Speaker McCarthy and MAGA Congressional Republicans have committed to balance the budget while adding $3 trillion or more to the deficit through tax cuts skewed toward the wealthy and large corporations. As a matter of simple math, that requires trillions in program cuts. Congressional Republicans have yet to disclose to the American people where these cuts will come from. But past Republican legislation, budgets, and litigation, along with recent statements, proposals, and budget plans, provide clear evidence that health care will be on the chopping block for severe cuts.
Virtually every Republican budget or fiscal plan over the last decade has included repeal of the Affordable Care Act (ACA) and deep cuts to Medicaid. That would mean: higher health care costs for American families; ending critical protections for people with pre-existing conditions; and threats to health care for seniors and people with disabilities, including growing home care waiting lists and worse nursing home care.
Americans deserve to see congressional Republicans’ full and detailed budget plan, including what it cuts from the ACA and Medicaid, Social Security and Medicare, and other critical programs, and should have the chance to compare it with the President’s budget plan, which he will release March 9.
ACA repeal would reverse The United States’ progress in getting more Americans health insurance. Since the passage of the Affordable Care Act, monthly enrollment rates for Medicaid have increased by over 59 percentage points—coverage gains that would surely be lost if the ACA and Medicaid expansion is eliminated.
More than 106 million Americans—about 32 percent of the country—rely on Medicaid and the Affordable Care Act for health coverage.
In total, over 37 million Americans’ health insurance coverage will be at risk from ACA repeal. This includes over 16,306,448 who have signed up for ACA marketplace coverage for 2023, and over 21,339,037 enrolled in Medicaid expansion coverage available due to the ACA.

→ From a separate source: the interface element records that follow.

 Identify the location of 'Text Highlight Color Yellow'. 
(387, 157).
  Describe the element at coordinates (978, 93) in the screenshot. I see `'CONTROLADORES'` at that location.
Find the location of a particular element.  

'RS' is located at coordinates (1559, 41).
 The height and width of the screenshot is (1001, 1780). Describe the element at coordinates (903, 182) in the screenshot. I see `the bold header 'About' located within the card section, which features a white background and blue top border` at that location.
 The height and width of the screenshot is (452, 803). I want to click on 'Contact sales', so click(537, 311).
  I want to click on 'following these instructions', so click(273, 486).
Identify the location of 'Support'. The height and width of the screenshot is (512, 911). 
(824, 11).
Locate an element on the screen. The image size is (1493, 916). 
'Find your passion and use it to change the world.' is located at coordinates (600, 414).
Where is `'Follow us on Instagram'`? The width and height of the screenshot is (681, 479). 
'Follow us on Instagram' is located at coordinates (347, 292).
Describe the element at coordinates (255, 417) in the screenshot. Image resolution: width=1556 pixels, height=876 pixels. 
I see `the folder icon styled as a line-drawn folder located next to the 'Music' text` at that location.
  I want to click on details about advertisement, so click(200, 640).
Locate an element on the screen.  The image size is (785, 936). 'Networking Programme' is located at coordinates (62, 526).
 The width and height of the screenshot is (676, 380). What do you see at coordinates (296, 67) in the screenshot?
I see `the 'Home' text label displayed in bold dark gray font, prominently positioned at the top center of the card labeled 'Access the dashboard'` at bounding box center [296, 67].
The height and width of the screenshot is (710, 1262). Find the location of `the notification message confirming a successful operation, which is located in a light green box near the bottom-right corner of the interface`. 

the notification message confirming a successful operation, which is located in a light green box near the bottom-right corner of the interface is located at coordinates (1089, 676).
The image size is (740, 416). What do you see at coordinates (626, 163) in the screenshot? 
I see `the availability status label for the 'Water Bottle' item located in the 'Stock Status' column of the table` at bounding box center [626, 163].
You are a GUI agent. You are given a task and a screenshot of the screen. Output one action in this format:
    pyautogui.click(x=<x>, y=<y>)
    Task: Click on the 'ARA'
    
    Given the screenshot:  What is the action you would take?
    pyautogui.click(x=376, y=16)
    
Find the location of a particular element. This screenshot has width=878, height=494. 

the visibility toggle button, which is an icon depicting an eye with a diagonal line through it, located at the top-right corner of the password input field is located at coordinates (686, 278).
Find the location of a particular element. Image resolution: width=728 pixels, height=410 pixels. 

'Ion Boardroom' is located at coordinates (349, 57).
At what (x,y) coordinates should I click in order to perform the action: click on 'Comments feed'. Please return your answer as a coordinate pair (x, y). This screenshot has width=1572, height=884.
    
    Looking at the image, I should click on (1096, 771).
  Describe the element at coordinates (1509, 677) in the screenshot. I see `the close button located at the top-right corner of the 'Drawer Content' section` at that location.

Nearly 54 million Americans with pre-existing health conditions could lose critical protections. Before the ACA, at least 53,883,000 Americans with pre-existing health conditions could be denied coverage or charged more if they tried to buy individual market health insurance. Republican repeal proposals either eliminate these protections outright or find other ways to gut them.
Over 25 million Americans could lose protection against catastrophic medical bills. Before the ACA, insurance plans were not required to limit enrollees’ total costs, and almost one in five people with employer coverage had no limit on out-of-pocket costs, meaning they were exposed to tens of thousands of dollars in medical bills if they became seriously ill.
About 68 million Americans with Medicaid could lose critical services, or could even lose coverage altogether, including over 44,223,975 children. Slashing federal funding for Medicaid will force states to make Medicaid eligibility changes that would make it harder to qualify for, and enroll in, Medicaid coverage. States would also likely consider capping or limiting enrollment.
Medicaid funding could be slashed. Republican budget plans would eliminate the minimum federal Medicaid matching rate (FMAP) for states. Under current law, states with lower relative average per-capita income receive higher matching rates than states with the highest average per-capita income, and no state receives a FMAP that is lower than 50 percent. If the 50 percent floor were eliminated, according to some older estimates, states could see their FMAP fall to as low as 15 percent, forcing Americans to pick up a far greater share of the cost of their Medicaid programs or make substantial cuts to their Medicaid programs.
Almost 10 million seniors and people with disabilities could receive worse home care, with ballooning wait lists for those still in need. Under a block grant or per-capita cap, there would be fewer dollars available for home care services, an optional benefit in Medicaid. Faced with large federal funding cuts, states would almost certainly ration care. The United States already has over 655,596 people on its home care wait lists so any additional cuts in federal funding will likely cause the state’s existing waitlist to skyrocket.
Hundreds of thousands of nursing home residents would be at risk of lower-quality care. Over 60 percent of nursing home residents are covered by Medicaid. With large cuts in federal funding, states would be forced to cut nursing home rates to manage their costs, as many states have done during recessions. Research shows that when nursing homes are paid less, residents get worse care.
NOTE: All numbers are updated as of March 2023.